* TASK BRIEF:
Starting at the line where "Task: Tick checkbox for 2023/09/21 钉钉账号 row" occurs, reproduce each line through the end of the entries below exactly. Omit every picture.

* GIVEN RECORDS:
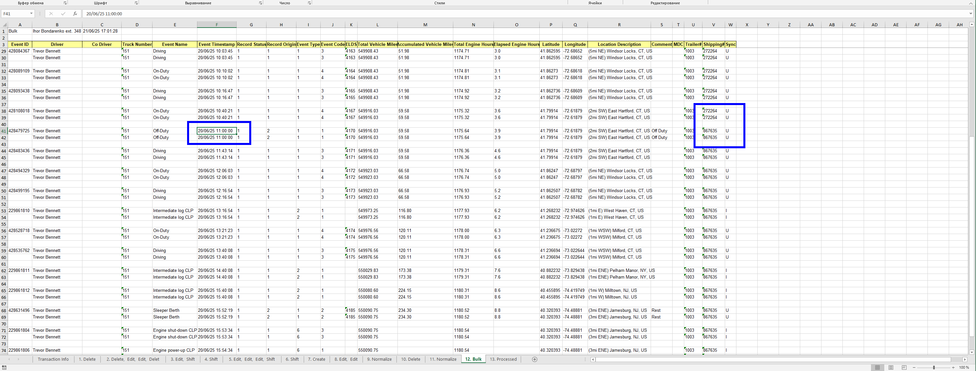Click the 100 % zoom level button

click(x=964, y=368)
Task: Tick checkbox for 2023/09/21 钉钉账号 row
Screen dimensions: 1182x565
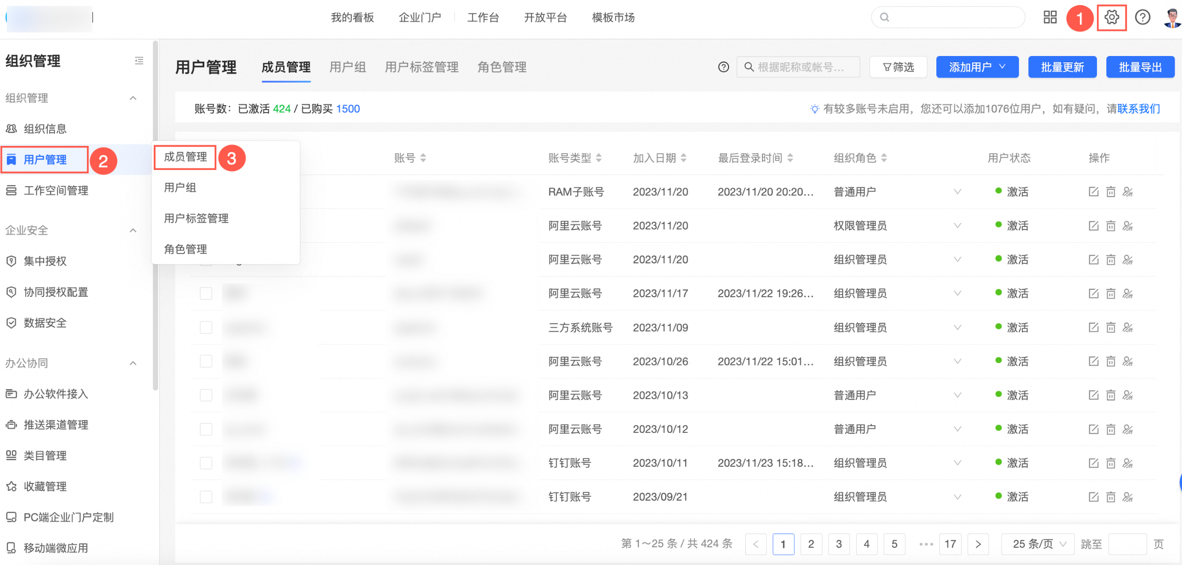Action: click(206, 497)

* SOLUTION:
Task: Tick checkbox for 2023/09/21 钉钉账号 row
Screen dimensions: 1182x565
Action: click(206, 497)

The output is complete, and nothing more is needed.